Deirdre Donohue: They do look like botanical illustrations from a century or more ago, so I get the scientific vocabulary, but the materials you use tend to differentiate what you are doing from other photographers – who do “works on paper.” Talk about why you’ve made these material choices.

Christian Erroi: I am taken with transparency, because it looks extremely fragile, but is extremely elegant at the same time. I also like it because it permits me to create a three-dimensional world that is extremely flexible, so that I can, by changing sequence, change the narrative, as well.

Christian Erroi (5)
© Christian Erroi

 

Deirdre Donohue: Can you give a little perspective on the translation of artistic ideas into materials that are usually used in commercial industries, for example, the one inch thick plexi-glass objects?

Christian Erroi: This originated in the traditional natural history specimens of my youth, which sampled information outside of its context, detailed but divorced from reality. My thoughts about depicting scientific forms are related to the way that the eye feeds data to the brain – our little sophisticated camera obscura – ever baffling and alluring.

I tortured a number of fabricators into getting these plexi things to be realized to an art connoisseurship standard, as opposed to a window display level, and it was an expensive and educational process. The final iteration, the ones mounted on zebra wood, ultimately are the fruit of some five years of R&D.

 

Christian Erroi (3)
© Christian Erroi

Deirdre Donohue: Enough about production! Whose work do you love?

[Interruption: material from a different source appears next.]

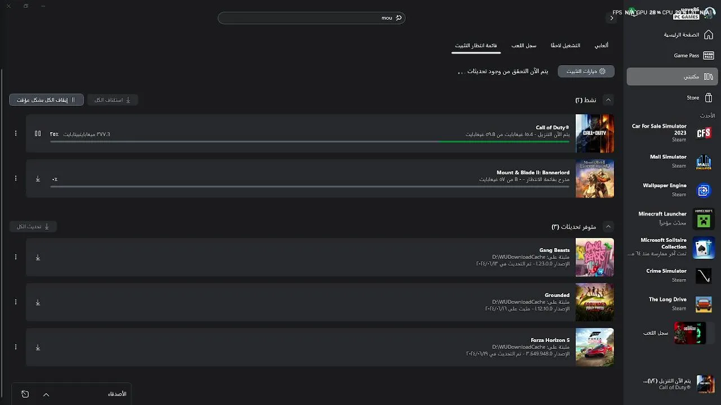The image size is (721, 405).
Task: Pause the Call of Duty download
Action: coord(38,134)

Christian Erroi: Golly, never ending and ever changing! I grew up in fertile soil: adoring photographers Mario Giacomelli, Gabriele Basilico, and Mimmo Jodice, as well as Aaron Siskind and Harry Callahan, and artists like Modigliani, Andrea Mantegna, Caravaggio, Giacometti, Paul Klee and Egon Schiele.

More contemporary influences include Gerhard Richter, Thomas Flechner, Axel Hutte, Cy Twombly, Elgar Esser, Thomas Struth’s forests, Reineke Dijkstra, Francis Bacon, Paul Graham and so forth.

I should say that in many of these cases I love more than just the pictures these artists make. I read them, and attend their talks curiously. For a while I carried that Vic Muniz Reflex book around like a bible. Now I am on a Modigliani kick. Next week, who knows?

 

Christian Erroi (2)
© Christian Erroi

Deirdre Donohue: Yes, you do make full use out of New York as the big art incubator, hitting galleries and museums, bookstores and libraries. Increasingly, as you spend more time here, I sense a better perspective on your sources of inspiration from being both Swiss and Italian. Would you say that you are communicating Swiss or Italian-ness more now than when you had your first show in Lugano in 1999?

Christian Erroi: I am Swiss and Italian, but my sensitivity to nature is a more universal impulse, and, although some of the camera captures happen in Italy and Switzerland, many are in Harlem, the Rockaways, community gardens, parking lots, bridges and other places in New York. My wellsprings of naturalism were Gerald Durrell and a junior high school mentor in Riverdale, NY named Mr. Mueser, who first encouraged me to use a camera for science.

 

Deirdre Donohue: So, you are a New York artist in the sense of your inclusion of all stimuli from wherever/whenever/whomever?

Christian Erroi: Ever more so, as time goes by, and I am more adaptable, and receptive. I don’t think that is from my Swiss or Italian backgrounds. It strikes me that it is a New York trait I most admire in my friends.